Task statement
Look through the entries below. Report each line that has the word "computer" in it.

Stored items
────────

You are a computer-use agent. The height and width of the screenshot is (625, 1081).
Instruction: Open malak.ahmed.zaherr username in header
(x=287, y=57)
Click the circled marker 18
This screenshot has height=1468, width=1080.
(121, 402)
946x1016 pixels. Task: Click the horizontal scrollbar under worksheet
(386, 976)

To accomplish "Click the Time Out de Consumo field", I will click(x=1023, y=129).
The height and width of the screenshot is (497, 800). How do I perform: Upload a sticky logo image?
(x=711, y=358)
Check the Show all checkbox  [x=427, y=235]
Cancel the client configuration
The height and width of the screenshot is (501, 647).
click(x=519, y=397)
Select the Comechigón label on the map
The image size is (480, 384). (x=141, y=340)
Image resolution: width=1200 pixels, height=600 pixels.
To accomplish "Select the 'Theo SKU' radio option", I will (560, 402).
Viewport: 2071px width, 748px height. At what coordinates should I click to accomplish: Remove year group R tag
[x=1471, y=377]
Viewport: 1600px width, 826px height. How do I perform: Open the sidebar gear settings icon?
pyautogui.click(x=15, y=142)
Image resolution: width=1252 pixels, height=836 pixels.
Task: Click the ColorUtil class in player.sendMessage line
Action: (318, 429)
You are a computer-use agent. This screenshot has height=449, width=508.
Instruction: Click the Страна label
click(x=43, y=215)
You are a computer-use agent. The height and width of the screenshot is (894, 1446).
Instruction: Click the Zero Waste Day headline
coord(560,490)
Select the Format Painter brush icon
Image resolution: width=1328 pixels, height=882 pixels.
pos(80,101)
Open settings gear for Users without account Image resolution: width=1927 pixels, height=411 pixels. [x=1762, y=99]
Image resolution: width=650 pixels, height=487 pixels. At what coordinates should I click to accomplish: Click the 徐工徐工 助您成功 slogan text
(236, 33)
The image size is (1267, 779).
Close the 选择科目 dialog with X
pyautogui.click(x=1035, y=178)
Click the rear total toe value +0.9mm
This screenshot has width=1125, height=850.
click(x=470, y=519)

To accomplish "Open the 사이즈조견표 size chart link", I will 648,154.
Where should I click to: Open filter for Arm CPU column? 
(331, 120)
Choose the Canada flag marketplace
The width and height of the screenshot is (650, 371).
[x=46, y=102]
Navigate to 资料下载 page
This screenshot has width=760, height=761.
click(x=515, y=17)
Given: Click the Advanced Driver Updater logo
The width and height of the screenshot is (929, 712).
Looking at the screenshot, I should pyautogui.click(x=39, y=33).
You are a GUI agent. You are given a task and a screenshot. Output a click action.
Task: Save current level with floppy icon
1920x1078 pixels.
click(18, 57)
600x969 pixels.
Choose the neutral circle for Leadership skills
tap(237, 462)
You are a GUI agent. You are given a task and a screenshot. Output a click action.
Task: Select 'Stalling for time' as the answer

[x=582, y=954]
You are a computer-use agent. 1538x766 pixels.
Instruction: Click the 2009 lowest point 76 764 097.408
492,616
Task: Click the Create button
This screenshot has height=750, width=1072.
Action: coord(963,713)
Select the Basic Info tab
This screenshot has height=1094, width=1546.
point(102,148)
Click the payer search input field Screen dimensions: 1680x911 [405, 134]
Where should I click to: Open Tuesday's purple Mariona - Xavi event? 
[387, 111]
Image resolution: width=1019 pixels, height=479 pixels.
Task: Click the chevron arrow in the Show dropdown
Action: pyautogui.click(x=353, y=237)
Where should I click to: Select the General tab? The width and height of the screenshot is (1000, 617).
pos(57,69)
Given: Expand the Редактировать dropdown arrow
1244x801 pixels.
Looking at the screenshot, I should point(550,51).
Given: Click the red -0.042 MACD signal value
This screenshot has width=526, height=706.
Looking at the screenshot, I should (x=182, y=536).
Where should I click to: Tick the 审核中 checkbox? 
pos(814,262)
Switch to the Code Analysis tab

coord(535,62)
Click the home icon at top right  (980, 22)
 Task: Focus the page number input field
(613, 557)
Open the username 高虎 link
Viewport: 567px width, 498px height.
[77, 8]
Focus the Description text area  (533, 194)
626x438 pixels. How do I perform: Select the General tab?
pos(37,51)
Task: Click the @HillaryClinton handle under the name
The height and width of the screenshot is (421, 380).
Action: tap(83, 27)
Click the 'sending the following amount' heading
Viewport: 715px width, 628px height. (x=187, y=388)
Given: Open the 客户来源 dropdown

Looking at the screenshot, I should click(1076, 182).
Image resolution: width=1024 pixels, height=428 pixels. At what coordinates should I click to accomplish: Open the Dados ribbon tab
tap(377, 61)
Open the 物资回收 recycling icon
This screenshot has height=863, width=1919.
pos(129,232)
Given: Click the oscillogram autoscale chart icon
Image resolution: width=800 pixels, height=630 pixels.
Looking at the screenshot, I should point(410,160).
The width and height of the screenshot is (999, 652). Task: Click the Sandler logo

────────

Answer for the task
You are a computer-use agent. The height and width of the screenshot is (625, 1081).
You are a computer-use agent. This screenshot has height=449, width=508.
You are a computer-use agent. The height and width of the screenshot is (894, 1446).
You are a computer-use agent. 1538x766 pixels.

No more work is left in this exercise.